*OBJECTIVES*
a - List every student of Borgoña named in the passage on Juan de Borgoña below.
b - Take the passage on Juan de Borgoña below further by writing on from its final line.

*TEXT PASSAGE*

▬▬▬

Juan de Borgoña (c. 1470–1536), was a High Renaissance painter who was born in the Duchy of Burgundy, probably just before it ceased to exist as an independent state, and was active in Spain from about 1495 to 1536.  His earliest documented work was painted in 1495 for the cloister of the Cathedral of Toledo.  Borgoña’s compositions are well balanced with finely drawn figures in elegant, tranquil poses.  They are set either against open spaces leading on to craggy landscapes or against gold embroidered drapery. There were a number of foreign painters active in Spain in this period, including Juan de Flandes.  He brought the Quattrocento form of paintings into Castile.

He is not to be confused with another painter Joan de Burgunya or Borgunya who was active in Catalonia between 1510 and 1525.

Borgoña’s students include Pedro de Cisneros the Elder (died 1546), Antonio de Comontes (ca. 1500-1519), Juan Correa de Vivar (ca. 1510-1566) and Borgoña’s own son Juan de Borgoña the younger (ca. 1550-1565).

References
Smith, Virginia Carlson, Juan de Borgoña and His School, Los Angeles, Hennessey & Ingalls, 1973.

▬▬▬

*STORED DATA*

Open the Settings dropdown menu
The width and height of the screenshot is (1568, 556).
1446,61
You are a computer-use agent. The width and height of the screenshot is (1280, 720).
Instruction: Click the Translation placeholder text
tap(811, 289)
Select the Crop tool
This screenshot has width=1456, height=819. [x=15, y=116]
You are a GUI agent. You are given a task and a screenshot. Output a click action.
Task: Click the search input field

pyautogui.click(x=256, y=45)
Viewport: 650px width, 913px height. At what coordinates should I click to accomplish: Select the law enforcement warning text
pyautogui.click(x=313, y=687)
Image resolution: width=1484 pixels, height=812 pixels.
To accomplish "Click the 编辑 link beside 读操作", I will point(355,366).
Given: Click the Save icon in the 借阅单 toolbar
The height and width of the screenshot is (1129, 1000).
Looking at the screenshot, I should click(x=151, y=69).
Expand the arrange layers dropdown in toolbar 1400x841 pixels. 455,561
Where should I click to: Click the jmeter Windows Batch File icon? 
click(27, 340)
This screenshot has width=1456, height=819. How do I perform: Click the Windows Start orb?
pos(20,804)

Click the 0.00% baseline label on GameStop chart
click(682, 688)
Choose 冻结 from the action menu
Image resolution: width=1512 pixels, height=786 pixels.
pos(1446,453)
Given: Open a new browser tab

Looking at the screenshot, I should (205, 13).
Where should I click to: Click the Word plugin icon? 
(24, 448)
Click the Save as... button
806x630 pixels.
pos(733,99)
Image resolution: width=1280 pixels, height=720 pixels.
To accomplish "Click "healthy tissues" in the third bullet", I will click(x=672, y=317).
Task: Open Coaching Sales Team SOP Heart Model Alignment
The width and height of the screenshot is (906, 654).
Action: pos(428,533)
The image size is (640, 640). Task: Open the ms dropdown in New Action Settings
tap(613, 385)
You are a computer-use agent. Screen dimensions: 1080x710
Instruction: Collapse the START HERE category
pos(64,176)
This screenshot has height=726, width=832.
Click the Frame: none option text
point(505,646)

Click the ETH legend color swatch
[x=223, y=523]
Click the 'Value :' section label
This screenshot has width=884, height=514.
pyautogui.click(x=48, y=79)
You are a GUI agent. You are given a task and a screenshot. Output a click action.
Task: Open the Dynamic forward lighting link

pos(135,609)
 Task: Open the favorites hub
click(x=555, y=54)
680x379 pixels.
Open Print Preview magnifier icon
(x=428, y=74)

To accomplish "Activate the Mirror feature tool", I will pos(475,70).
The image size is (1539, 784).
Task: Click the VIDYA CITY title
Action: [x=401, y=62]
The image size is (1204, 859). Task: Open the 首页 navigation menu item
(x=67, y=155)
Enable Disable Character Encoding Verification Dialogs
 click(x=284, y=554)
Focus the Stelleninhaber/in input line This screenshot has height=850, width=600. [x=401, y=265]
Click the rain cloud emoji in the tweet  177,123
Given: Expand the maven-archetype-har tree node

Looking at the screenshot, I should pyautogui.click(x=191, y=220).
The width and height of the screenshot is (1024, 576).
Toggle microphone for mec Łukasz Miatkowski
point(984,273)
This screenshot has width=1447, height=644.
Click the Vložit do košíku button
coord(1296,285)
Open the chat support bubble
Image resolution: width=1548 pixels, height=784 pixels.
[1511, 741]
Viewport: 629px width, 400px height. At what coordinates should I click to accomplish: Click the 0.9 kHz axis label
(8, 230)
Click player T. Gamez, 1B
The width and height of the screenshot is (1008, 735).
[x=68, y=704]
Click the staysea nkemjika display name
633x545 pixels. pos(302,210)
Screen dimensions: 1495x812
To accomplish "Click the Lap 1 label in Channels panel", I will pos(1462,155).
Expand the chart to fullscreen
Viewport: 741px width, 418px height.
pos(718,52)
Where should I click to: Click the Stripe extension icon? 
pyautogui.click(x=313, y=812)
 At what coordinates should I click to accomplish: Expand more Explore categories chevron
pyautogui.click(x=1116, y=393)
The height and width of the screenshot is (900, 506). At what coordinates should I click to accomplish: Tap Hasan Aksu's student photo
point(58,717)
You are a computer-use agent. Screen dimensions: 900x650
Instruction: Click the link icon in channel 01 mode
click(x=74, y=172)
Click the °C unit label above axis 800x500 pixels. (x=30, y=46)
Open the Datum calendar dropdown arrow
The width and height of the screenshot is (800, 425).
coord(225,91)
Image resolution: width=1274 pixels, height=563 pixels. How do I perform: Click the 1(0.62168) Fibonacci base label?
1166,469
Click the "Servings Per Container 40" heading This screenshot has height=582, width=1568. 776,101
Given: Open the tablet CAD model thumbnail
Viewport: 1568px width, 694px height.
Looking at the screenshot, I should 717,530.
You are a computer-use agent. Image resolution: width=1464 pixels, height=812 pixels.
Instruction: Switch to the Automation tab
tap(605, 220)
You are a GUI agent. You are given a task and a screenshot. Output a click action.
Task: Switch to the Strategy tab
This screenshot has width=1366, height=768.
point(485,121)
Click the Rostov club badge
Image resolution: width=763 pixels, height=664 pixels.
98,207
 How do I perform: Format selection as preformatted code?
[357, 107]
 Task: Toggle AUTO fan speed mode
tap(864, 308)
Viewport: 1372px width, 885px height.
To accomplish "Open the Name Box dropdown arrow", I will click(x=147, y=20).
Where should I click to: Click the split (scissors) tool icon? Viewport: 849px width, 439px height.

▬▬▬

*ANSWERS BELOW*
a - Pedro de Cisneros the Elder, Antonio de Comontes, Juan Correa de Vivar, and Juan de Borgoña the younger.

b -
Museo del Prado, Catálogo de las pinturas, 1996, p. 33, Ministerio de Educación y Cultura, Madrid, No ISBN
The Grove Dictionary of Art, Macmillan Publishers Limited, 2000.
Sánchez Rivera, Jesús Ángel, Las pinturas de Juan de Borgoña en la sala capitular de la catedral de Toledo. Aproximación crítica a su historiografía, Anales toledanos, no. 40 (2004), p. 149-164.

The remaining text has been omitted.